*** Begin section ***

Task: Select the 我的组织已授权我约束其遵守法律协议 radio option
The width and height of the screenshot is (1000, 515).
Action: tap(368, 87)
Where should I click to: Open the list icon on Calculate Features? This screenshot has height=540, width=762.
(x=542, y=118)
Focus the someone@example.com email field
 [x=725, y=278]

*** End section ***
*** Begin section ***

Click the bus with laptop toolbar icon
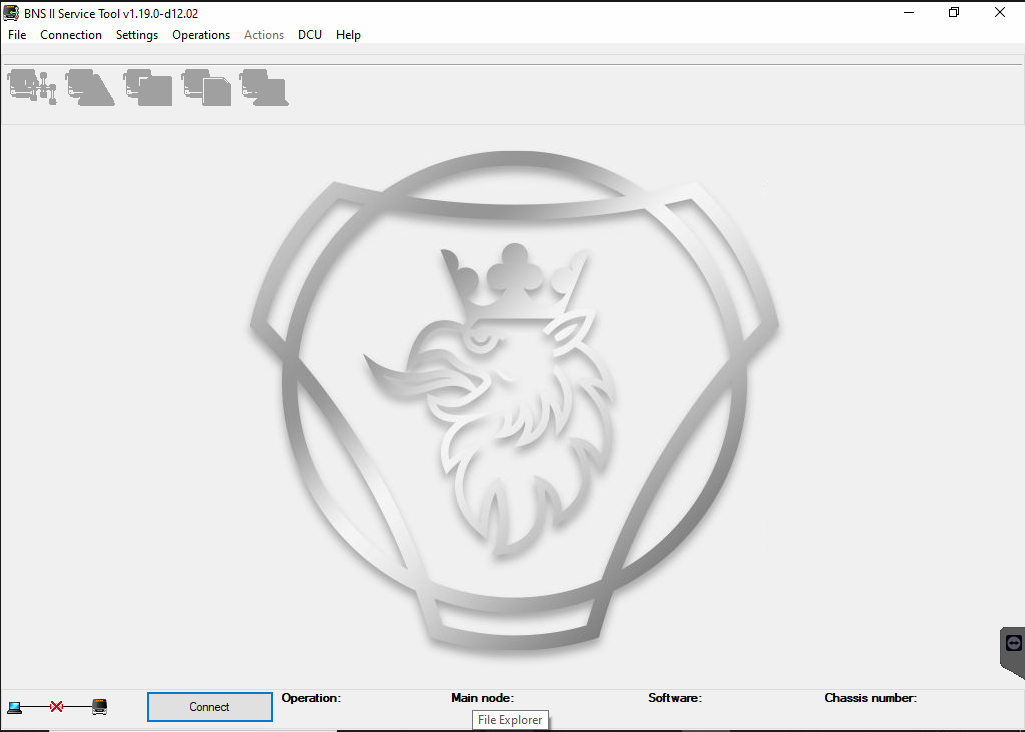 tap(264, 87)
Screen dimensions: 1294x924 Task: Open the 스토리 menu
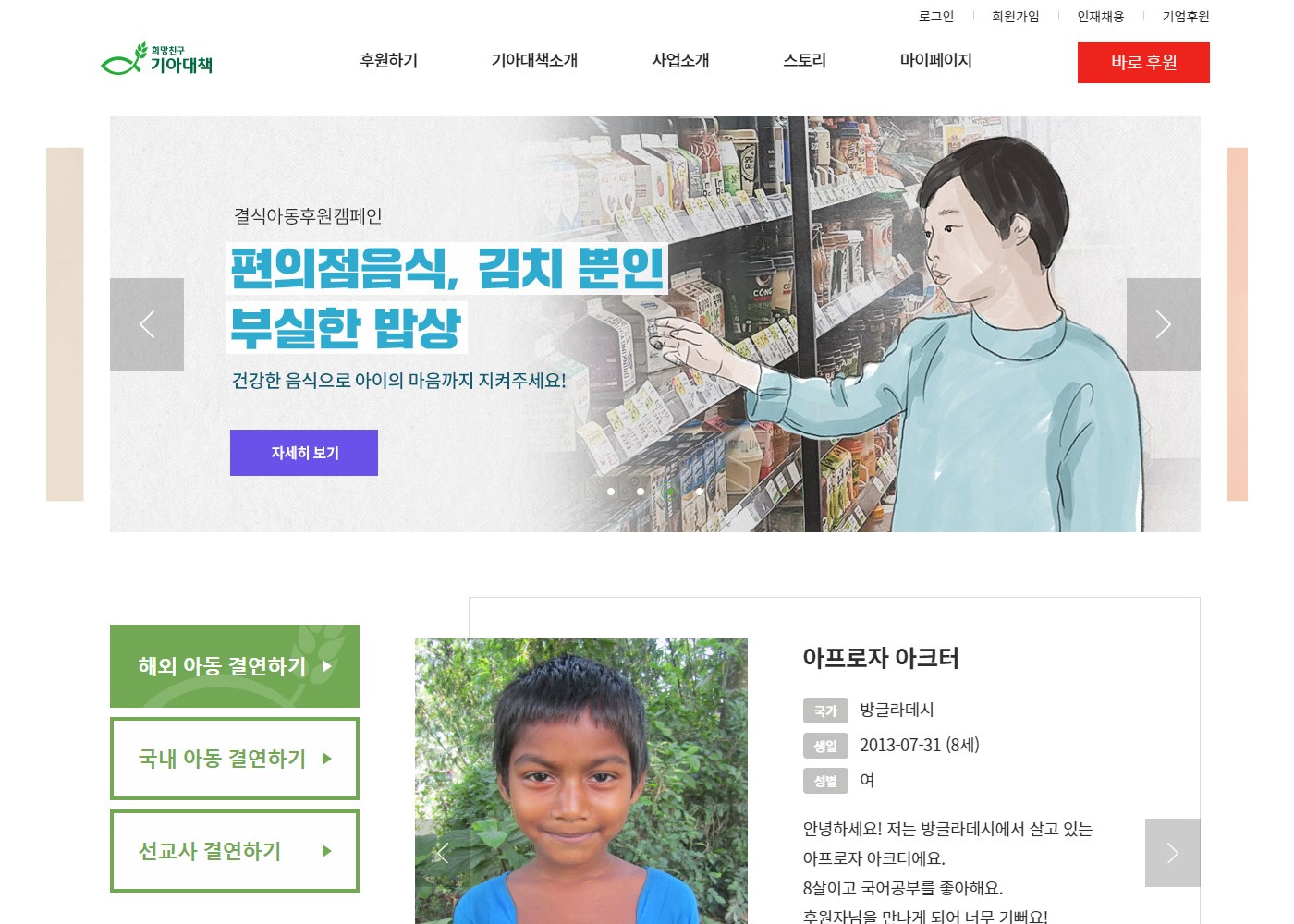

*** End section ***
*** Begin section ***

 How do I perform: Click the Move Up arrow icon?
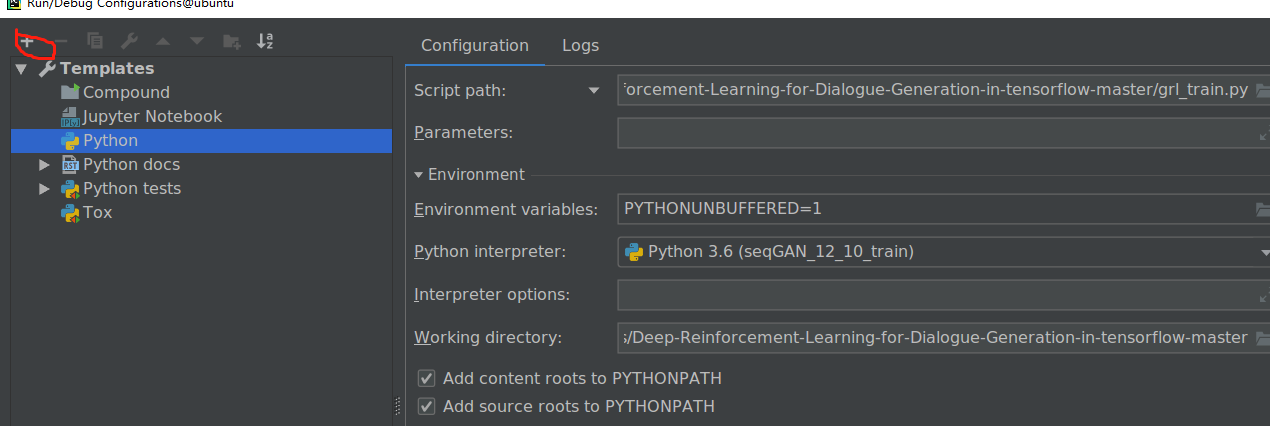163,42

*** End section ***

State, as a number only, how many lines in the entries include "Task".

2